### Enunciado del ejercicio
Extrae sin cambios el fragmento del artículo sobre las lenguas cooficiales en el Congreso que va desde "Hace un año, el" hasta "la convivencia democrática.", ambos incluidos.

─── Artículo ───

Hace un año, el 18 de agosto de 2023, la representante de Moncloa y Ferraz en la Presidencia del Congreso de los Diputados, es decir, Francina Armengol, anunciaba que permitiría a partir de ese momento el uso del catalán, el euskera y el gallego en la sede de la soberanía nacional tras la penúltima cesión y el enésimo cambio de opinión socialista forzado por los independentistas, en este caso para que la propia Armengol pudiera ser Presidenta del Congreso; es lo que tiene que te dé igual arre que so con tal de alcanzar tus objetivos: que lo mismo te parece un sinsentido usar traductor donde todos se entienden que, a los dos días, una medida imprescindible para la convivencia democrática.
Desde entonces, el Congreso de los Diputados se ha gastado casi 800.000 euros de dinero público en el pago a traductores y el uso de pinganillos para que nuestros representantes, pudiendo entenderse en la lengua que comparten y conocen y es oficial en todo el Estado, puedan entenderse cuando usan la lengua que es cooficial solo en algunas partes de España y que solo entienden algunos de ellos. Poco después, el 19 de septiembre, cuando se debatía la reforma del Reglamento para incluir dicha posibilidad y antes, por tanto, de que se hubiese aprobado, ya se permitió, en lo que fue otra extravagancia parlamentaria y otro fraude de ley, al permitirse aquello que los grupos todavía no habían aprobado. Y el Congreso decidió provisionar doce contratos menores a otros tantos intérpretes por valor cada uno de ellos de un euro menos de la cantidad a partir de la cual la Ley de Contratos del Sector Público exige que se someta a concurso público, como forma de acelerar la puesta en marcha de un sistema de traducción que no se había empleado durante las cuatro décadas anteriores pero que repentinamente se convirtió en urgente, en otra artimaña legal considerada comúnmente como inaceptable salvo que sea requisito exigido por los nacionalistas, la excepción habitual que confirma la humillación eterna. A día de hoy ese contrato público todavía no se ha adjudicado.

─── Datos disponibles ───

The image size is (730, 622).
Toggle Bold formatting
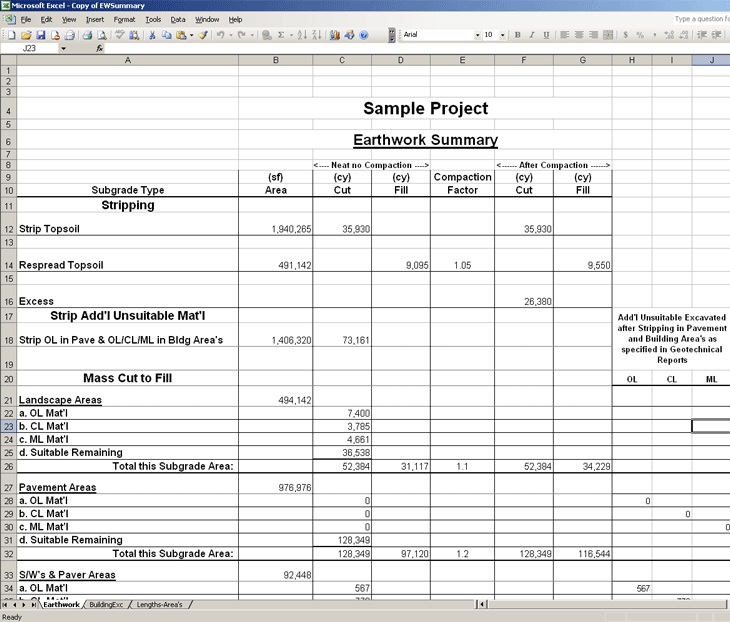517,35
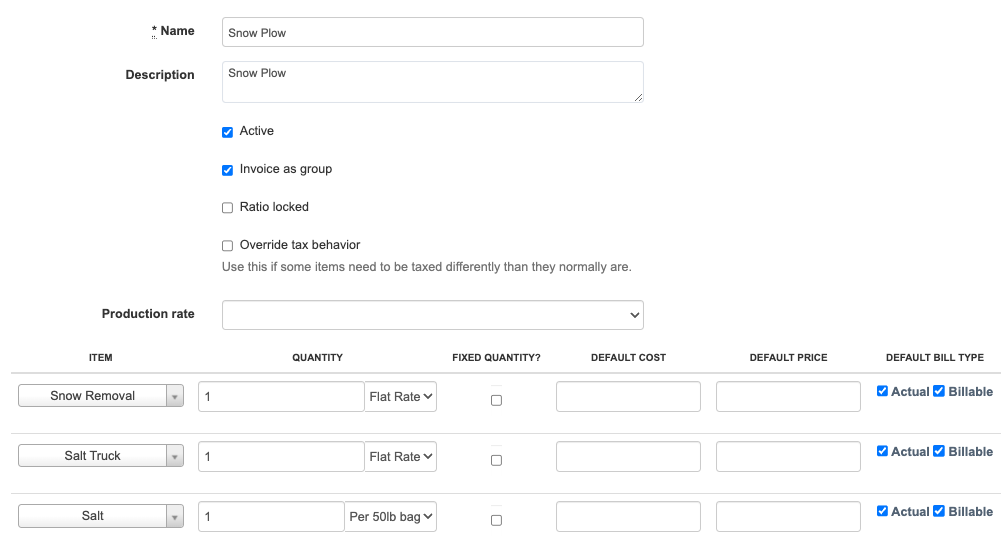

───

### Resultado del ejercicio
Hace un año, el 18 de agosto de 2023, la representante de Moncloa y Ferraz en la Presidencia del Congreso de los Diputados, es decir, Francina Armengol, anunciaba que permitiría a partir de ese momento el uso del catalán, el euskera y el gallego en la sede de la soberanía nacional tras la penúltima cesión y el enésimo cambio de opinión socialista forzado por los independentistas, en este caso para que la propia Armengol pudiera ser Presidenta del Congreso; es lo que tiene que te dé igual arre que so con tal de alcanzar tus objetivos: que lo mismo te parece un sinsentido usar traductor donde todos se entienden que, a los dos días, una medida imprescindible para la convivencia democrática.